Cloud of uncertainty hangs over international students

Following the introduction of Level 3 restrictions in Dublin, international students express their thoughts to Trinity News

International students in Trinity have faced a variety of issues over the past few months; from having to abruptly leave their accommodations in March, to having to self-isolate alone in a dorm room for two weeks before the beginning of this term, and now the uncertainty of when they will be physically in class again following the extension of Level 3 restrictions in Dublin. 

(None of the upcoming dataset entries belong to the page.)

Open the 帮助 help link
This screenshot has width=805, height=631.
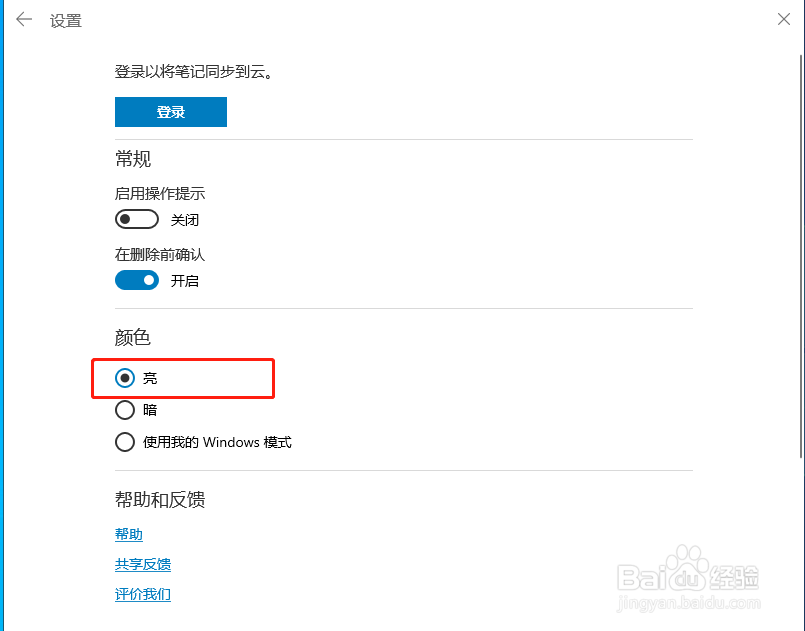[x=128, y=534]
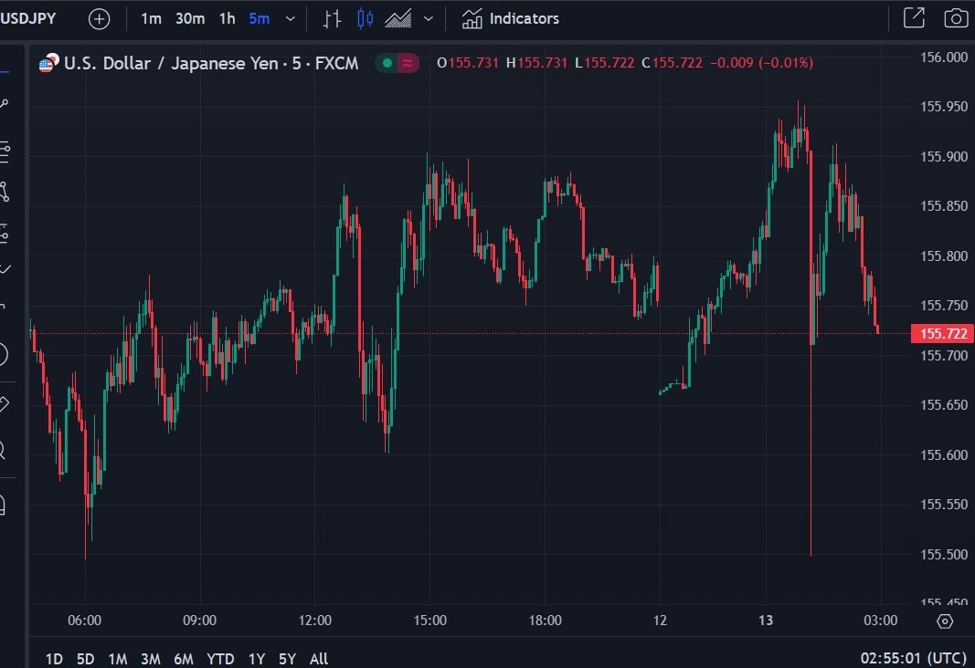Toggle the USDJPY series green status dot
Image resolution: width=975 pixels, height=668 pixels.
tap(387, 62)
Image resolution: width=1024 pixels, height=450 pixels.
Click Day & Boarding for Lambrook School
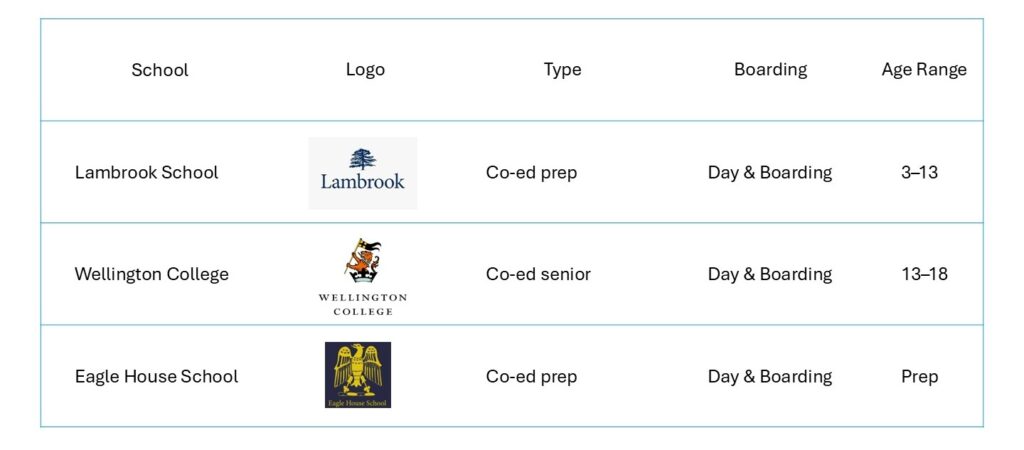(770, 172)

One senior fresh philosophy, political science, economics and sociology (PPES) student expressed that they “don’t mind” they were told to come to Dublin despite having no face-to-face classes, but College “could have been a more communicate given that we didn’t know we weren’t going to have any in-person classes until the last minute”.

A history of art and architecture student explained that they weren’t sure what to expect, and so they had “mixed feelings”.

“On one hand, I was slightly dreading the idea of living alone for two weeks with not much of human interaction, on another I was glad to have a bit more time to get used to Ireland before the classes start,” they explained.

“Not knowing what to expect, or what will happen next was one of the biggest challenges I faced.”

The PPES student also expressed worry about being able to return home for the holiday season, explaining that they and their family “don’t know” what they’re doing, which is a “big problem”, as the student explains that College “haven’t been particularly clear regarding the exam schedule”. 

“Either way, I cannot spend Christmas here alone, like that would just kill me,” the student added. 

The history of art and architecture student, however, expressed that they “doubt” they will be able to return home for the holiday. 

“It wouldn’t make sense to quarantine twice, and right before the exams.”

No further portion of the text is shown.